Parlamentarios manifestaron inquietud por premura del Gobierno en despachar Reforma Educacional

Es necesario, indicaron Hernán Larraín y Romilio Gutiérrez, que en el Gobierno se den el tiempo suficiente para escuchar a todos los actores del sistema.

El jefe de senadores UDI, Hernán Larraín, junto al diputado Romilio Gutiérrez,  integrante de la comisión de Educación, manifestaron su inquietud por la actitud del Gobierno, a su juicio, apresurada, por despachar la reforma educacional.

Luego de que el Gobierno anunciara el compromiso, por parte de los senadores oficialistas, de aprobar la reforma educacional el 31 de enero, los parlamentarios dijeron  que  les  parece “una pésima señal de la Nueva Mayoría y de su Gobierno”, aseguraron.

El senador Larraín explicó que,  “de aquí al 31 de enero de enero, hay 5 semanas legislativas pendientes descontando la próxima que es una semana destinada a cerrar el tema del presupuesto. En diciembre el Congreso sesiona sólo dos semanas y en enero están previstas tres semanas de sala en ambas cámaras”

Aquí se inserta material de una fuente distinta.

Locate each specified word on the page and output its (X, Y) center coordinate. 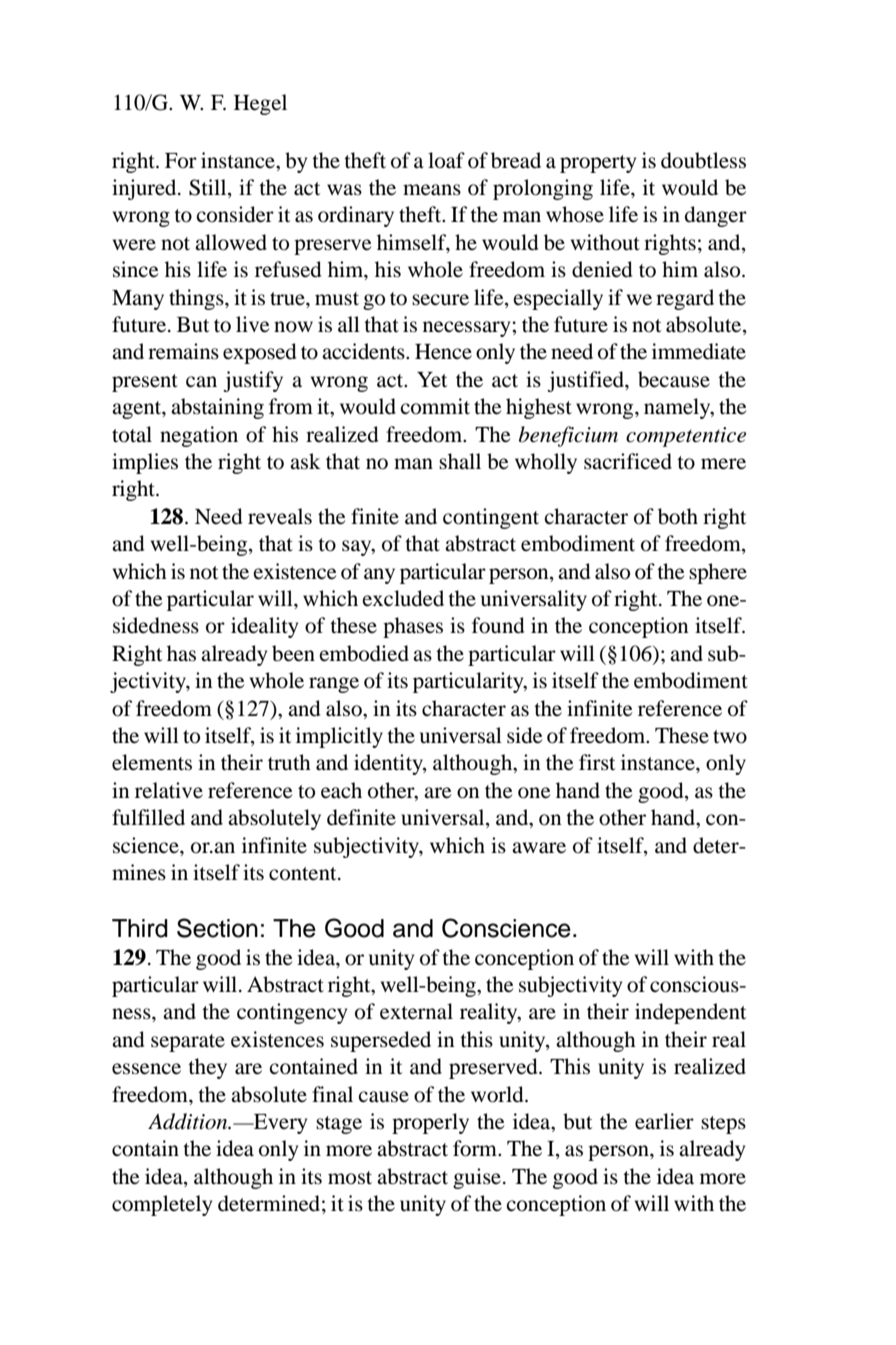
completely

Criticó que el Gobierno  quiera despachar “un proyecto complejo en cinco semanas de trabajo legislativo, eso es inaceptable”.

Aseguró que  “quieren aprobar este proyecto durante el periodo de vacaciones escolares para así evitar el rechazo de profesores, de estudiantes, de sostenedores. Es decir, quieren apurar este debate porque le tienen miedo a conocer la opinión de  sus propios partidarios”

Adicionalmente, dijo que la  actitud de La Moneda, es porque  “se trata de un mal proyecto y se tiene temor a su debate. Temor a que ocurra lo mismo de la reforma tributaria, que mientras más se debatió, peor se encontraba el proyecto por parte de los propios partidarios del Gobierno”

Agregó que se necesitarían dos a tres meses más para terminar la discusión de la reforma.

En tanto, el diputado Romilio Gutiérrez precisó que “teníamos la esperanza que tras el llamado de la Iglesia Católica de darse el tiempo suficiente para analizar en detalle y en profundidad este proyecto de ley, el Gobierno había cambiado su actitud de ponerle acelerador a la aprobación, sin discutir las modificaciones que son necesarias de este proyecto que tiene graves errores. Por lo tanto, este plazo que fijó le pone una presión innecesaria a la discusión en el Senado, y cuando vuelva a la Cámara de Diputados, nosotros probablemente no tendremos tiempo de analizar los cambios que son necesarios”.

Finalmente dijo que se está desaprovechando de escuchar a todos quienes intervienen en la Educación en Chile, ya sea representantes de los colegios particulares y de los particulares subvencionados. “Creemos que hay un espacio de discusión que es necesario, para que todos los actores y especialistas entreguen sus opiniones y que después con el tiempo suficiente el Senado pueda someterlo a la aprobación”.

Destacó que están a favor de la reforma educacional, pero no de esta como ha sido articulada “porque posee grandes falencias”.